Шопенгауэр тоже высоко ценил Леопарди, считая, что этот поэт понимал “трагический фарс” жизни, как никто из его современников 89. Но меж тем как Шопенгауэр видит в отчаянии Леопарди отражение вечной истины о печальном уделе человечества, Герцен указывает на исторический контекст “люциферского, мрачного смеха” поэта: политическую реакцию, последовавшую за событиями 1848 года и разбившую надежды Италии на независимость. На взгляд Герцена, отнюдь не случайно оказалось так, что Лермонтов — единственный из современных поэтов, кто “с такой же мощью <как Леопарди> затрогивал мрачные струны души человеческой”, — погиб прежде, чем его страна сделала первые шаги к политическим свободам 90. Там, где Шопенгауэру виделось безысходное отчаяние, Герцен различал “сторожевой крик жизни”, побуждающий окружающих к действиям.

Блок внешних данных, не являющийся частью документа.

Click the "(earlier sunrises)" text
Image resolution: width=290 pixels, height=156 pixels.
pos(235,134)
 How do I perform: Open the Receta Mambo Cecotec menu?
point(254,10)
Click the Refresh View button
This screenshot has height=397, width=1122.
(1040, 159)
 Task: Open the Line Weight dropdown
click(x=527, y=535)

Надежды борца — компенсация за отказ и от тайных устремлений, питающих отчаяние пессимиста, и от самоуверенной веры в то, что у нас каким-то мошенническим образом украли достойный нас удел. Лишь отбросив неосуществимые ожидания и перестав применять к полным риска жизненным и историческим процессам неадекватные критерии, мы сможем воспользоваться нашими обстоятельствами и заставить их работать на себя: для Герцена это было делом логики. “События несутся быстро, а мозг вырабатывается медленно”; “Ум количественно всегда должен будет уступить”. Но человеческий разум тем не менее является компонентом исторического процесса — следовательно, этот процесс никогда не станет совершенно иррациональным и неуправляемым. В “Дыме”, самом “шопенгауэрианском” из своих романов, Тургенев заявляет, что у Природы своя собственная логика, которую мы распознаем только после того, как она нас сокрушает. Герцен также отмечает, что поведение Природы не подчиняется рациональным категориям, но указывает Тургеневу, что признание неизбежного — источник силы. Конечно, sub specie aeternitatis наш крошечный участок творческой маневренности растворяется в пустоте; этот факт Герцен отмечает с тонко рассчитанной иронией в “Концах и началах”, сравнивая их с Тургеневым спор о природе истории с диалогом двух друзей, один из которых вспоминает

одну немецкую книгу, в которой рассказывается о труженическом существовании крота, — очень смешно. Зверь маленький, с большими лапами, с щелочками вместо глаз, роет в темноте, под землей, в сырости, роется день и ночь, без устали, без рассеяния, со страстной настойчивостью. Едва перекусит каких-нибудь зернышек и червячков и опять за работу, зато для детей готова норка, и крот умирает спокойно, а дети-то начинают во все стороны рыть норки для своих детей. Какова заплатная цена за пожизненную земляную работу? Каково соотношение между усилиями и достигаемым? Ха-ха-ха! 91

Подразумеваемая тут немецкая книга — это “Мир как воля и представление”, где жизнь крота взята как яркий пример бросающегося в глаза “несоответствия между трудом и его вознаграждением”, которое вообще характерно для существования в мире, данном нам в ощущениях 92. Герцен заключает этот раздел “Концов и начал” следующим напоминанием Тургеневу: “Через два дня Новый Год, с которым тебя поздравляю, надобно набрать к нему свежие силы на кротовую работу — лапы чешутся” 93.

Тургенев считал Герцена тайным идеалистом, пытавшимся поэтизировать прозаическую природу повседневности. Но Герцен и не видел в реальности ничего непрозаического: с Шопенгауэром и его последователями он расходился в вопросе о творческом потенциале скромной прозы жизни.